ローマ中心部から2キロ、緑に囲まれたトレ・フォンターネ修道院

首を刎ねられ殉教した聖人パウロの頭が触れた場所から3つの泉が湧き出した、というエピソードに由来するトレ・フォンターネ修道院。その場所には3つの教会が建てられている。

 ローマ中心部から2キロほど離れた緑豊かな広い敷地の中にあるトレ・フォンターネ修道院。「3つの泉」を意味するその名前は、この地で首を刎ねられ殉教した聖人パウロ(キリスト十二使徒の一人でローマの守護聖人)の頭が触れた、3つの場所から泉が湧き出したというエピソードに由来している。そのトレ・フォンターネ修道院が、2014年6月、敷地内にショップをオープンした。

トレ・フォンターネ修道院のメインエントランス。人が少ない平日の訪問がおすすめ。
今年6月にオープンしたトレ・フォンターネ修道院内のショップは、メイン門をくぐった左手前方にある。

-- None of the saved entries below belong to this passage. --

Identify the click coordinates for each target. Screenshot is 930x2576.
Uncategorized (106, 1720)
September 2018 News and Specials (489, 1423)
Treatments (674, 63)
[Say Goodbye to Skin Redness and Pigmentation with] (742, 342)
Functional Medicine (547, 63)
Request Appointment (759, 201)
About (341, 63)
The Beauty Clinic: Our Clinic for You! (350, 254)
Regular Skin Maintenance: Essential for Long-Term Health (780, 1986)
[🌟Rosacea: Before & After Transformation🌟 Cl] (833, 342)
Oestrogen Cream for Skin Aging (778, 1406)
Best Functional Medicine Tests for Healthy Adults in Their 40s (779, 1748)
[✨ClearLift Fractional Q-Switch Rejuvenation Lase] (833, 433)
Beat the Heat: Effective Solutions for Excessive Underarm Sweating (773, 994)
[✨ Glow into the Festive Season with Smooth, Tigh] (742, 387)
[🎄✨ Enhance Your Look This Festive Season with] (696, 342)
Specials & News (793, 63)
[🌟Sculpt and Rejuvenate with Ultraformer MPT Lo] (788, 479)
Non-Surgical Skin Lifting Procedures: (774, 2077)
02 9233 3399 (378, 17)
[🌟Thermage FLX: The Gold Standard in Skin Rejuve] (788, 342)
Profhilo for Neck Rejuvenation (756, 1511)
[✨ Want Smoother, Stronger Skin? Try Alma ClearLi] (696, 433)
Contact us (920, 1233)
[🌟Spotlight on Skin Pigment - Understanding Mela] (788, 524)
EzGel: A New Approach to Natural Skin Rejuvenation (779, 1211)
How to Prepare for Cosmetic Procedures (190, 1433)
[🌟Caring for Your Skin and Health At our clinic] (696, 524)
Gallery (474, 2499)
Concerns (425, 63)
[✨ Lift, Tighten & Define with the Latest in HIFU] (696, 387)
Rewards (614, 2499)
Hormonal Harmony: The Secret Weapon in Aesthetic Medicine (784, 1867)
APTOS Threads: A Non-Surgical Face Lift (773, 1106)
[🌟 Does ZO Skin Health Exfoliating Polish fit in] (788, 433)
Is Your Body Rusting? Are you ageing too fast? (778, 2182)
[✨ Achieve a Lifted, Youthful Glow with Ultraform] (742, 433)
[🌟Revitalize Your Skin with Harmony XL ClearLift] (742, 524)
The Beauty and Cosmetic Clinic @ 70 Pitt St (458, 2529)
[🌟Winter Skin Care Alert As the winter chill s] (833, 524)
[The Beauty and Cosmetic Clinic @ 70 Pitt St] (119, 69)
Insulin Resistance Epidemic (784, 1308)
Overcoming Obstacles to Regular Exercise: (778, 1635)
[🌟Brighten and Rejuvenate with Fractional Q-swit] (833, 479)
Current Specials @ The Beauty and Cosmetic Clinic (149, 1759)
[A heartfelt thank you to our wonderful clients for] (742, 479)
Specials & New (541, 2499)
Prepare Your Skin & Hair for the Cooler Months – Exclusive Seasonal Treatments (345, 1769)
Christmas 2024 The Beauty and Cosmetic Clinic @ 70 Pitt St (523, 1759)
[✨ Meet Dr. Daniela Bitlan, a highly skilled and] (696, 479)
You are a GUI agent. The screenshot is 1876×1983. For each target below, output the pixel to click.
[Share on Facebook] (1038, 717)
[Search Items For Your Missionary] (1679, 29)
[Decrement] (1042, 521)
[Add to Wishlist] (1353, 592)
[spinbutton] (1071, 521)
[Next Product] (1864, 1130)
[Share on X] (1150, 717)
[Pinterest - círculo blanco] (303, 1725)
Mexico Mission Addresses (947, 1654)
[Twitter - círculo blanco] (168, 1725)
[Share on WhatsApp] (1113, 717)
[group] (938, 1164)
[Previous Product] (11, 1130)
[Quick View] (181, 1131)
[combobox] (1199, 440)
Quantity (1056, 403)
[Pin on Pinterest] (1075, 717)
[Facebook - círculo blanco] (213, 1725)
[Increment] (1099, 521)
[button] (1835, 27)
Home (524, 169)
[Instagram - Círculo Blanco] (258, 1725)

 店頭に並ぶのは、修道院で穫れた農作物(一部は外部から調達)を原料にしたオリジナルレシピによる飲食料品(食後酒、ビール、ワイン、チーズ、オリーブオイル、はちみつ、コンフィチュール、チョコレート)や、ナチュラルコスメ(フェイスケア、ボディケア、オーデコロン、石けんなど)だ。

修道院ならではの趣ある佇まいの店内。店は年中無休で営業している。
左:種類豊富なはちみつやコンフィチュール(6.30ユーロ)も全て自家製だ。
右:リキュール、食後酒、オリーブオイル、コンフィチュール、はちみつ、ワイン、様々な商品を取り揃えている。

 修道院の門外には一部同じ商品を取り扱う委託ショップが現在も営業を続けているのだが、近い将来、直営店と合併され、規模を拡大した上でリニューアルオープンが予定されている。寄付金や割当金だけでは運営が困難な今日の修道院にとって、実はこういったサイドビジネスによる利益は大きな収入源のひとつとなっているのだ。

以前から存在する修道院門外の委託ショップ入口。近い将来、直営店に吸収合併される予定だ。